The Home Office has already made clear that it intends to put an end to migrants being housed in hotels due to "unprecedented pressure" on the UK's asylum system.
There is a range of alternative sites being considered by the government, including former student halls and disused military bases.
That includes RAF Scrampton, a disused Royal Air Force based in Lincolnshire, where around 1,500 asylum seekers could be housed.
The government said it is working with local authorities to identify a range of accommodation options to deal with "unprecedented pressure brought about by a significant increase in dangerous and illegal journeys into the country".
But the plans have been met with criticism by historians and politicians.
Labour's prospective parliamentary candidate for Lincoln, Hamish Falconer, has launched a petition that opposes the plans, attracting more than 40,000 signatures.
An open letter penned by 40 historians reads: "To erase Scampton's heritage, rather than preserve, protect and enhance it further, would be a scandalous desecration of immeasurable recklessness."
It is understood government plans to move migrants out of hotels are to be announced in a few weeks
It comes as the number of hotels in the UK housing migrants doubled to nearly 400 in five months.
There are 363 hotels housing migrants in England, 20 in Northern Ireland, ten in Scotland and two in Wales.
It means the number of hotels housing migrants has doubled from around 200 in November, with 51,000 people housed.
An extra 100 hotels, with around 9,000 places, were secured by the government between September and November last year, according to the BBC.

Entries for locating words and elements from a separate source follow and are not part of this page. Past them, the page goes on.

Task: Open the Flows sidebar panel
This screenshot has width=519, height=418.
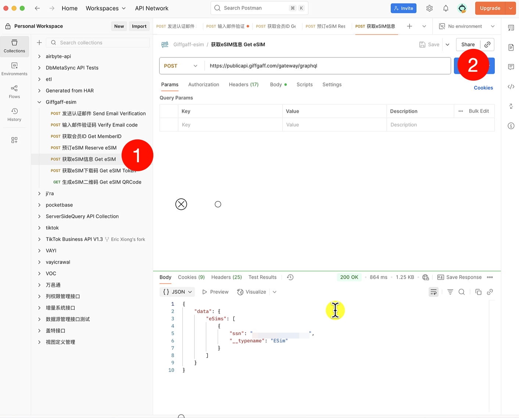Action: 14,92
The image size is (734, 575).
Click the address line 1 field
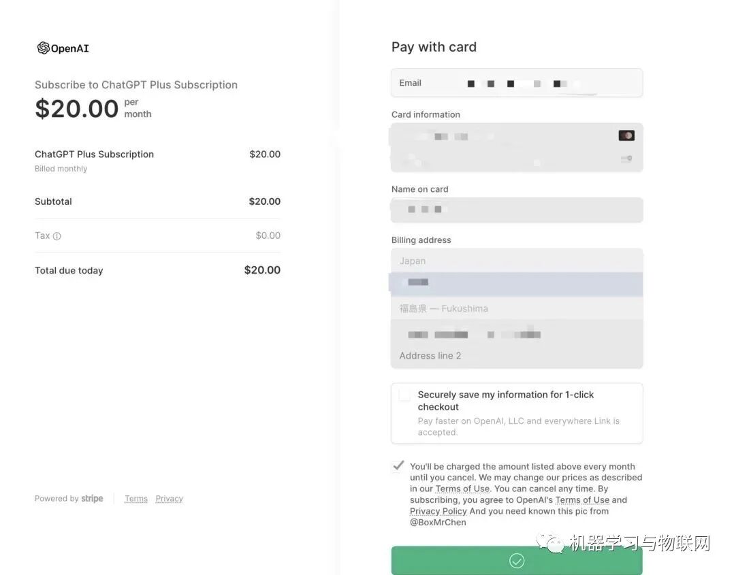516,334
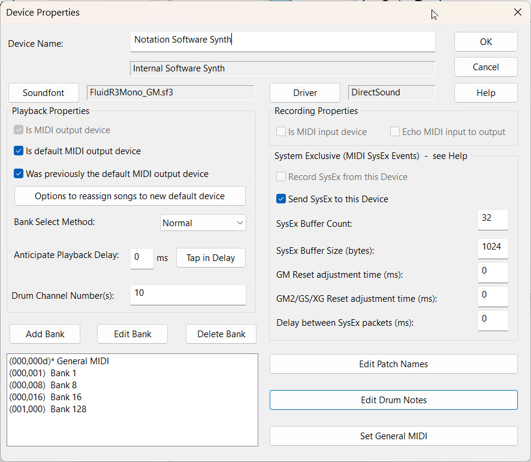Click the Drum Channel Number(s) field
The image size is (531, 462).
[x=188, y=295]
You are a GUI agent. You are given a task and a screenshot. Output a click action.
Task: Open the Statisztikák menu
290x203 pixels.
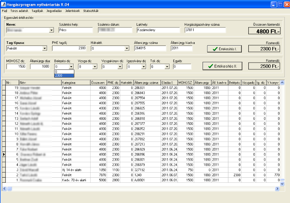(x=91, y=11)
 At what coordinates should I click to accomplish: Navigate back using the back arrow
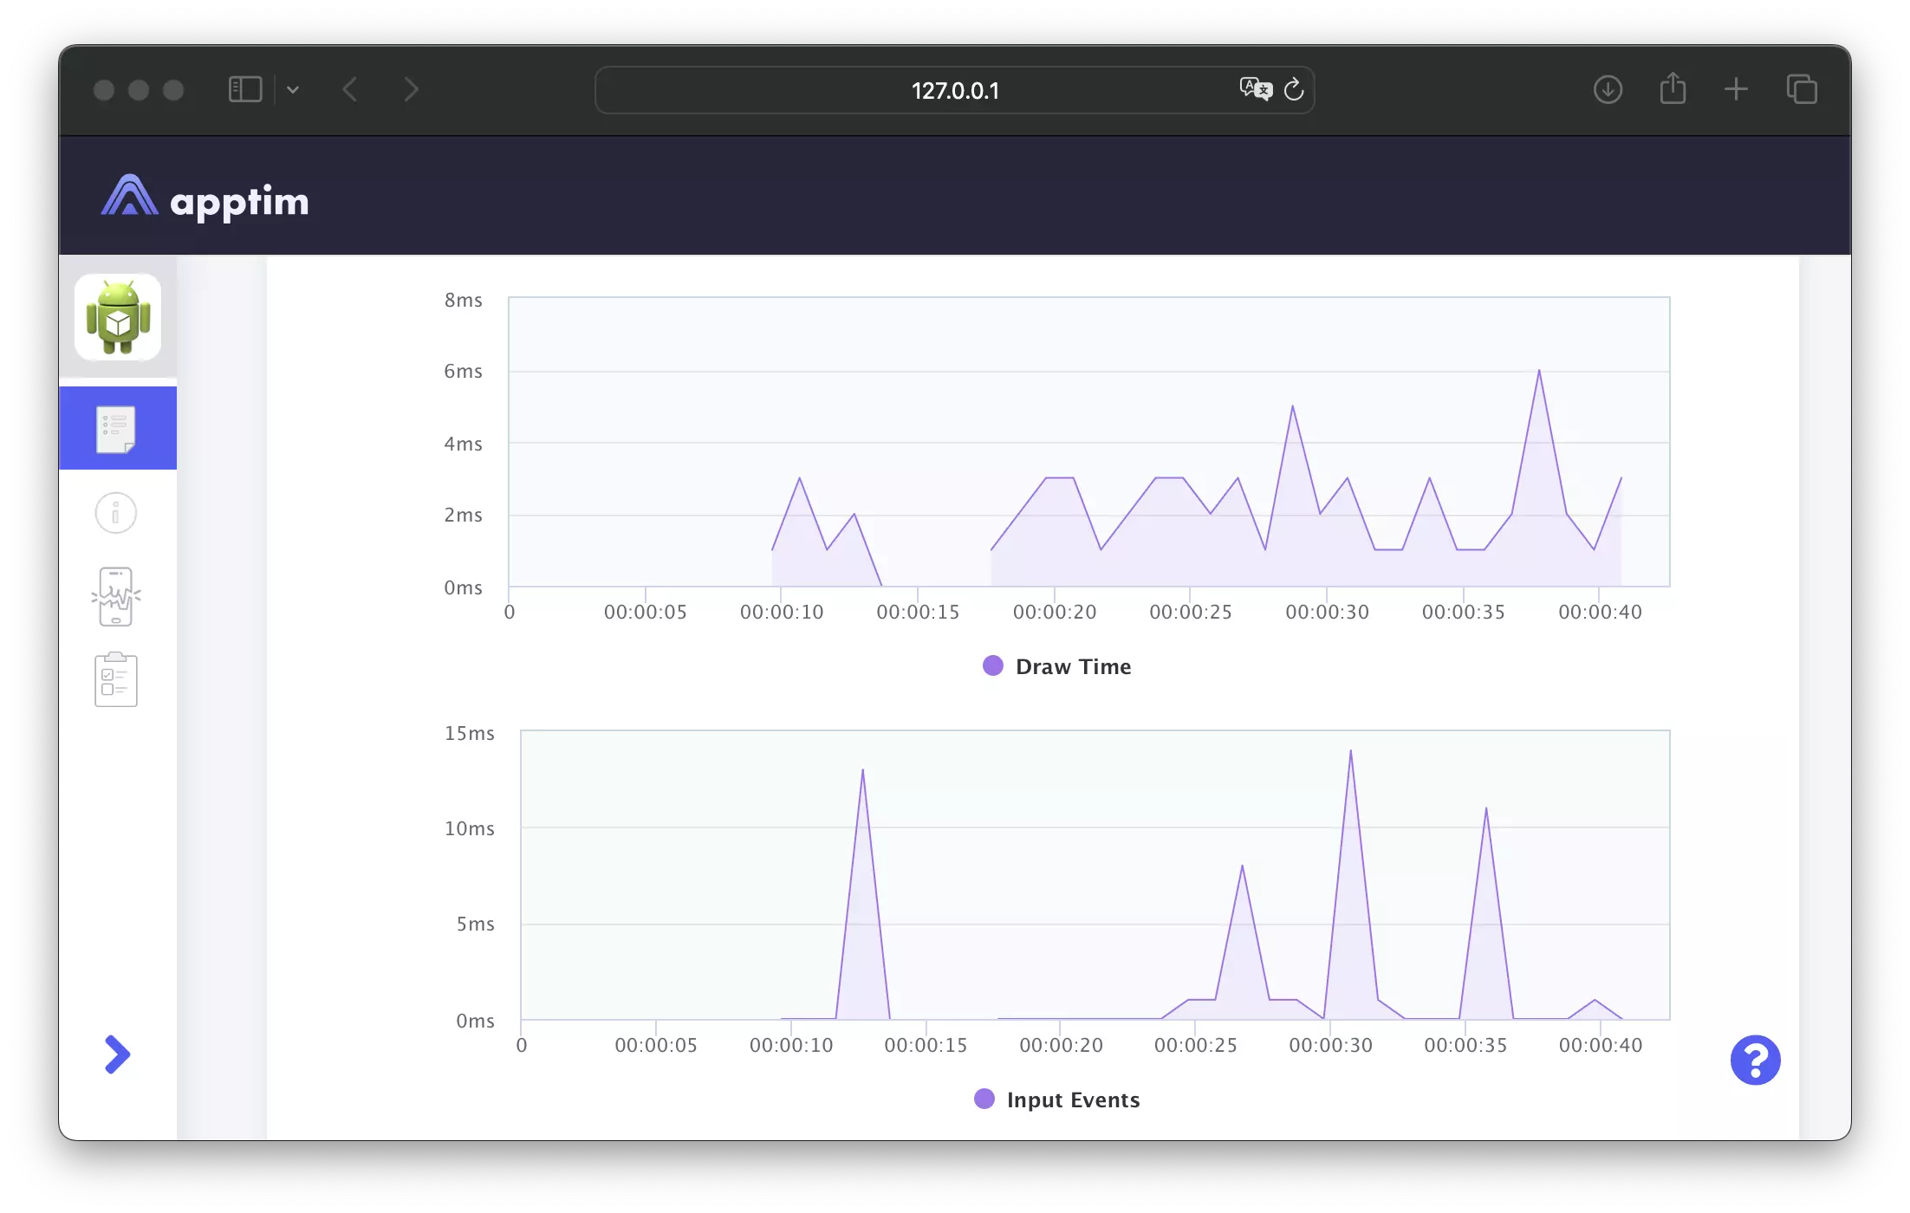[x=350, y=89]
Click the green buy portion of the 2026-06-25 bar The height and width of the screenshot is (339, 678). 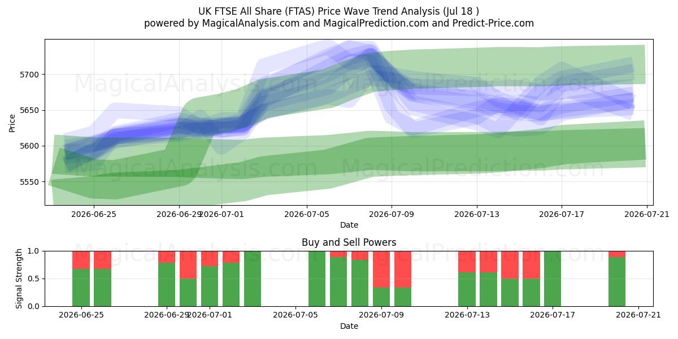coord(81,288)
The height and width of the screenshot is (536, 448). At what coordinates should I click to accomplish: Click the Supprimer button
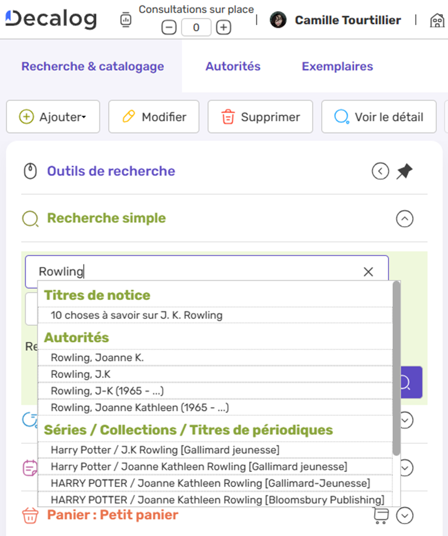(260, 117)
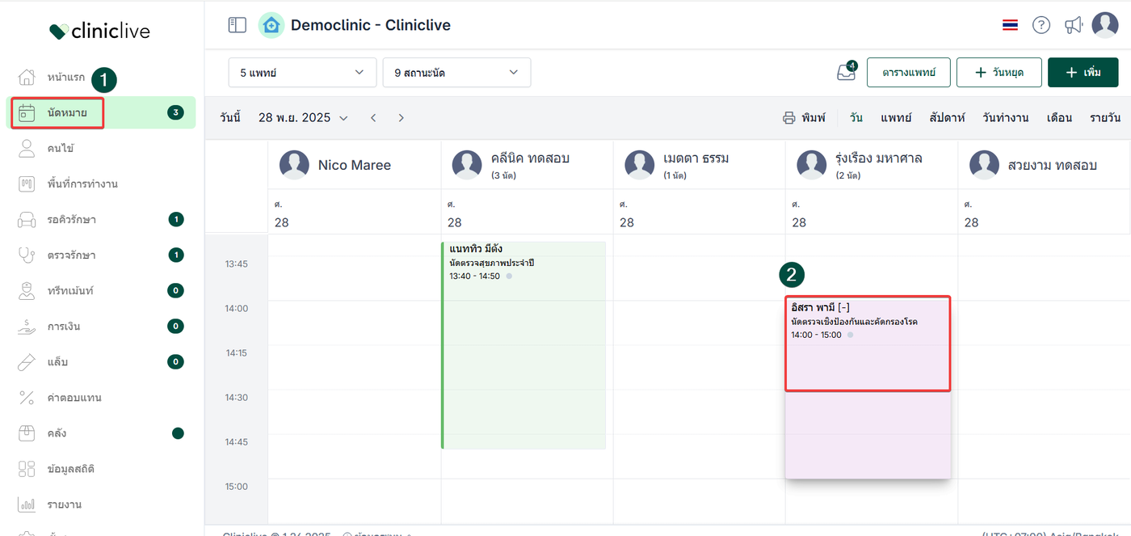Click the printer icon labeled พิมพ์
The image size is (1131, 536).
804,118
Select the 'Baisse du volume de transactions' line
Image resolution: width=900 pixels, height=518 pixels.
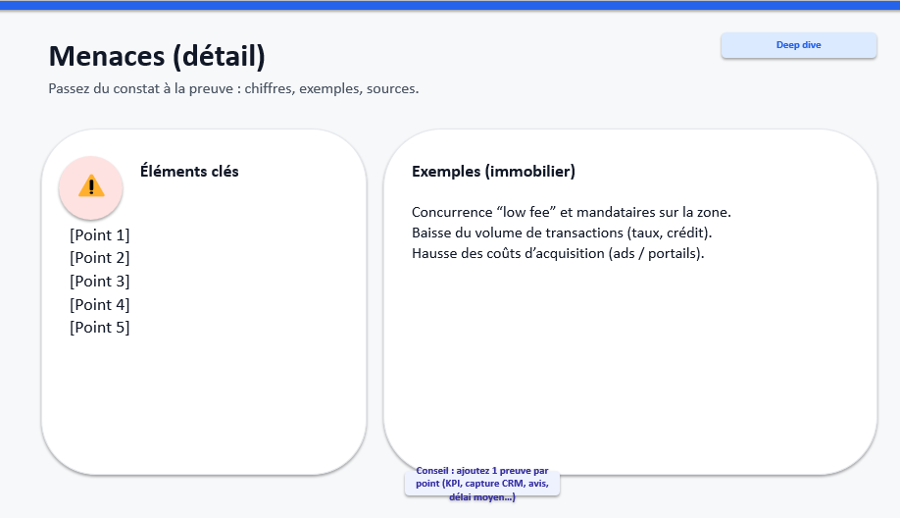point(562,233)
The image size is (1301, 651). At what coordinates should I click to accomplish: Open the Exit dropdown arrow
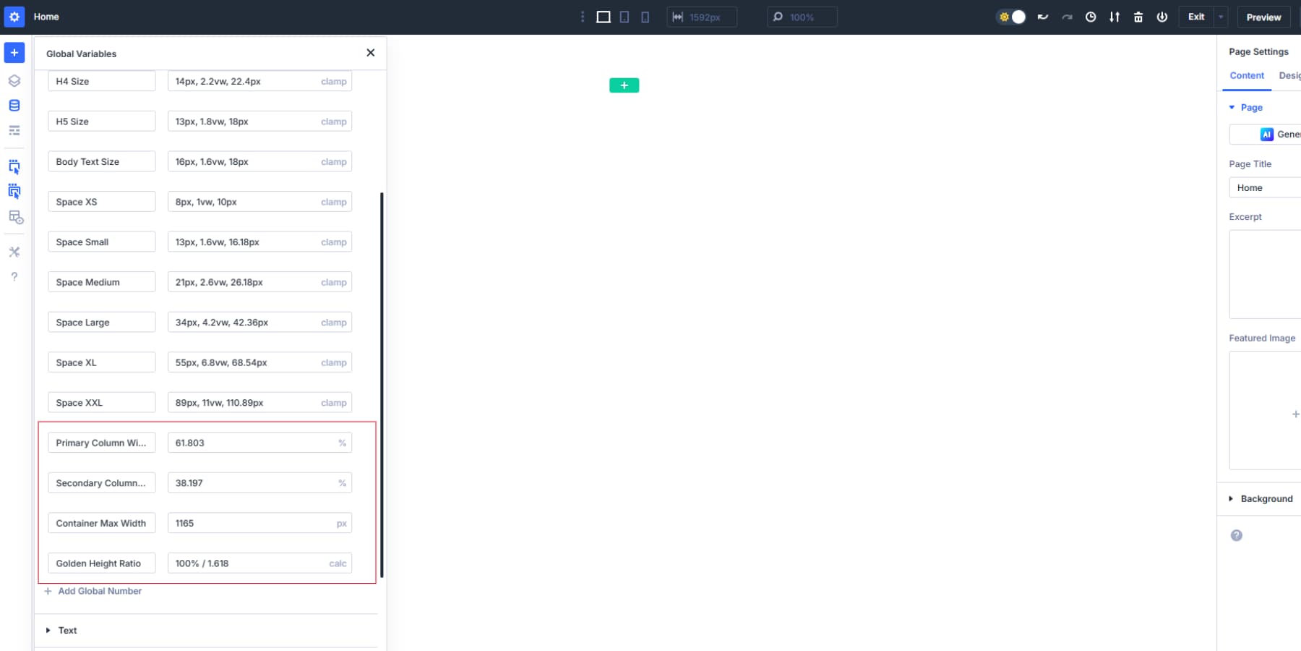click(x=1221, y=17)
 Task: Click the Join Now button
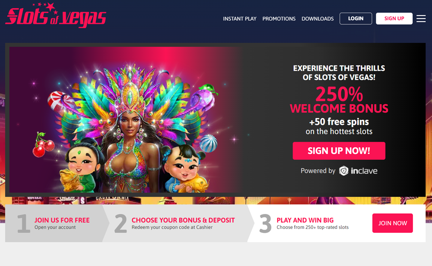(x=393, y=223)
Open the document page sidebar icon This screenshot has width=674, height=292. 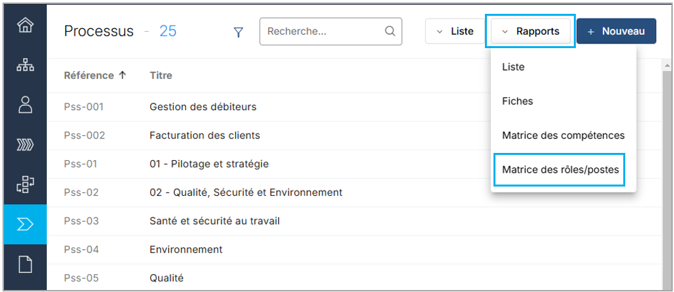click(25, 264)
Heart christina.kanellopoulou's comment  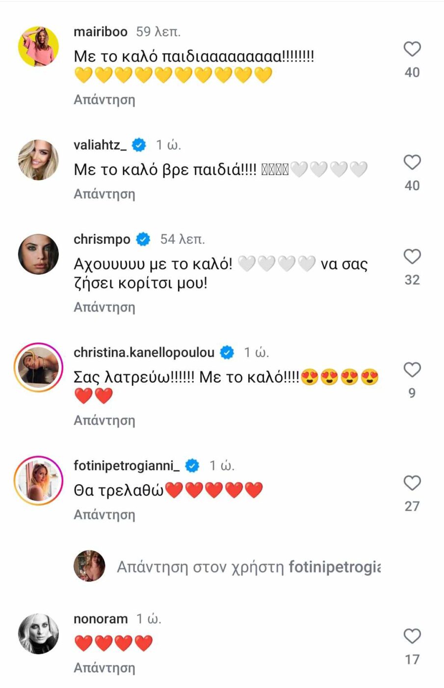point(412,370)
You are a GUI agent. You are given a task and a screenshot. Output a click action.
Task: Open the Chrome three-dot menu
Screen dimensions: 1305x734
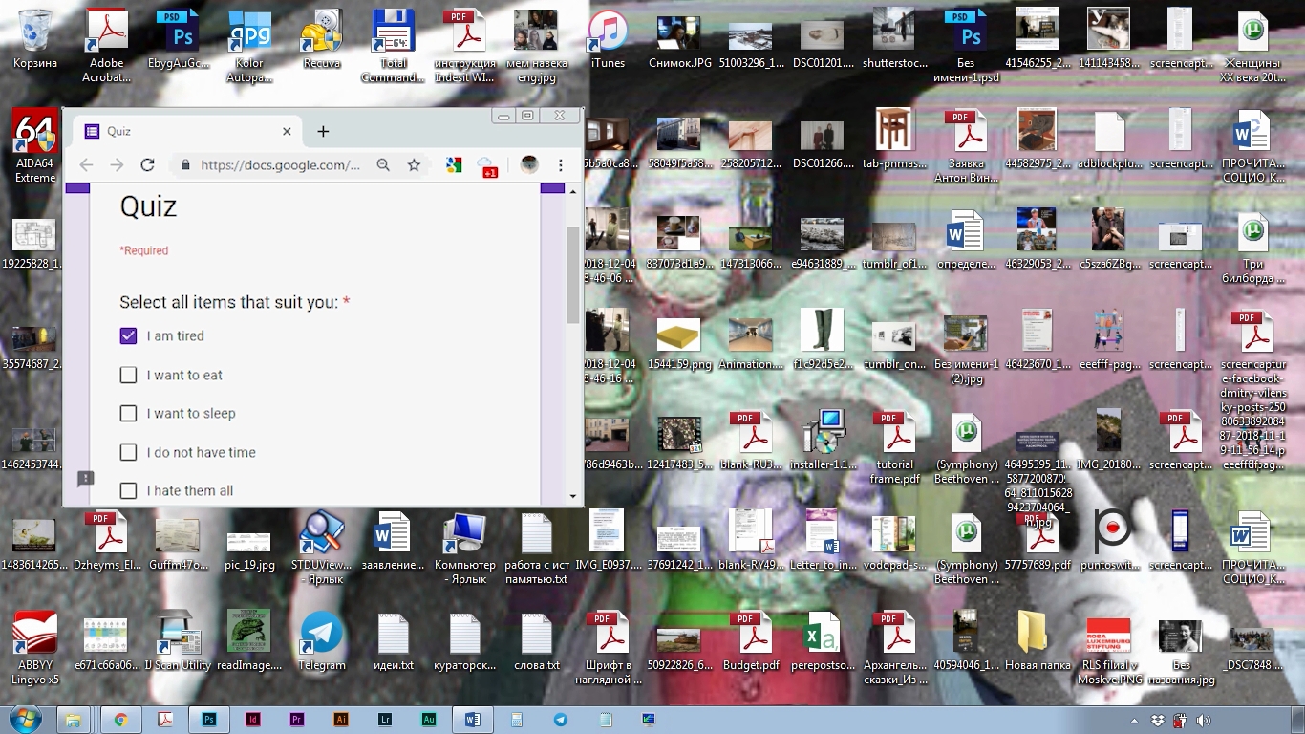pyautogui.click(x=561, y=165)
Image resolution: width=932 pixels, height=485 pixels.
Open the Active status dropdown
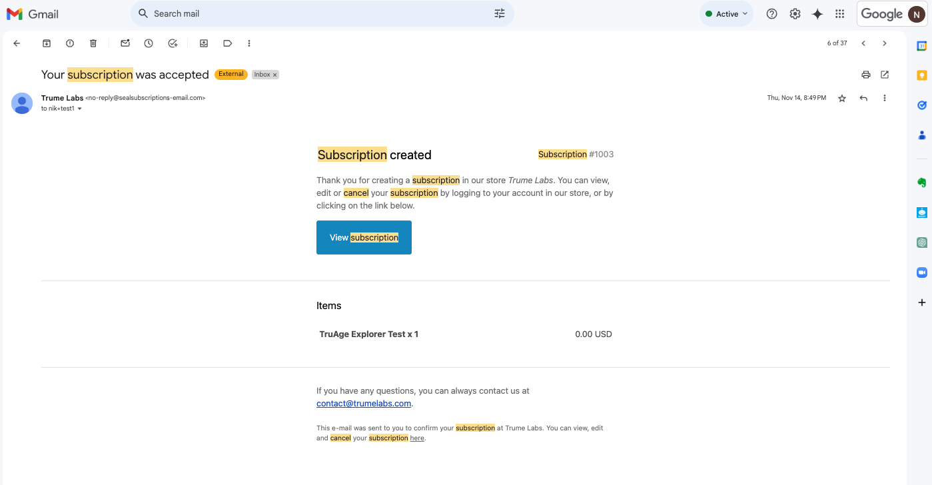click(726, 14)
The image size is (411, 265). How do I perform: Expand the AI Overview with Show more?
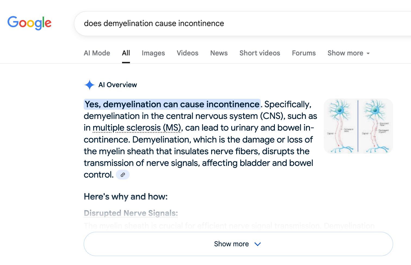point(231,244)
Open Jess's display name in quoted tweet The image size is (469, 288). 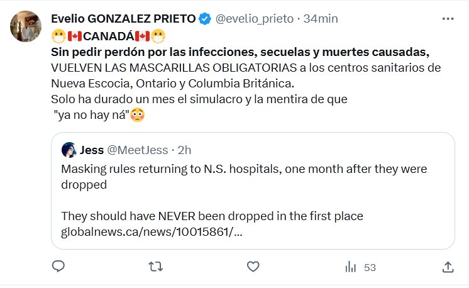(x=92, y=150)
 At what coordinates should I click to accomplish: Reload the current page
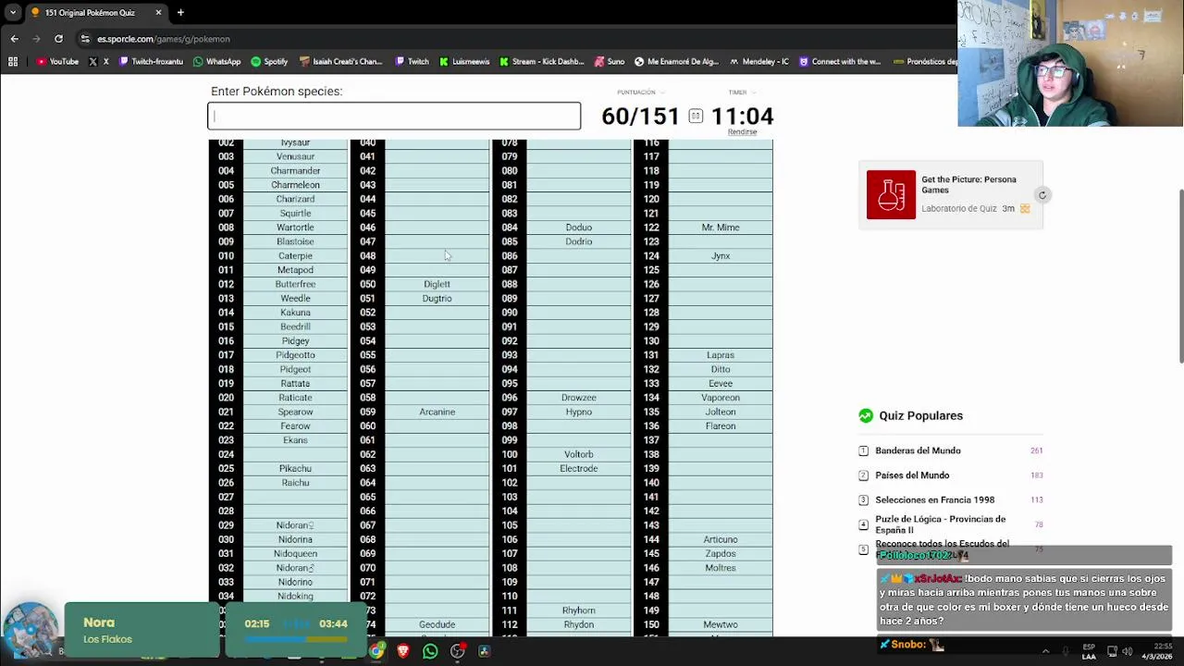click(x=58, y=39)
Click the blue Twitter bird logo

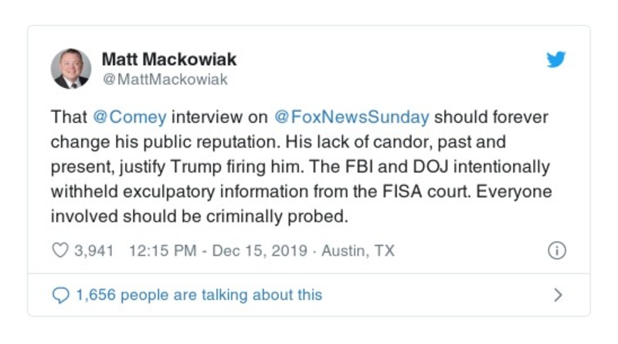(555, 60)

Home Office minister Robert Jenrick accused some home nations of not taking their fair share of migrants, saying "there are fewer hotels in Scotland than there are in Kensington".
"There are more hotels in Earl’s Court than there are in Labour Wales," Mr Jenrick said.
The government will likely require the injunction to be changed in order for flights to Rwanda to get "off the ground", according to a government source.
Speaking from Rwanda, Ms Braverman said: "The government has been clear that the opaque Strasbourg process which led to the last-minute grounding of our Rwanda flight with a Rule 39 order last year was deeply flawed."
"That's why we have measures in our bill that will address how the UK intends to comply with such orders in the future.
"But I've been encouraged by the government's constructive recent discussions with Strasbourg, including around possible reforms to Rule 39 procedures, which is obviously something we'd like to see."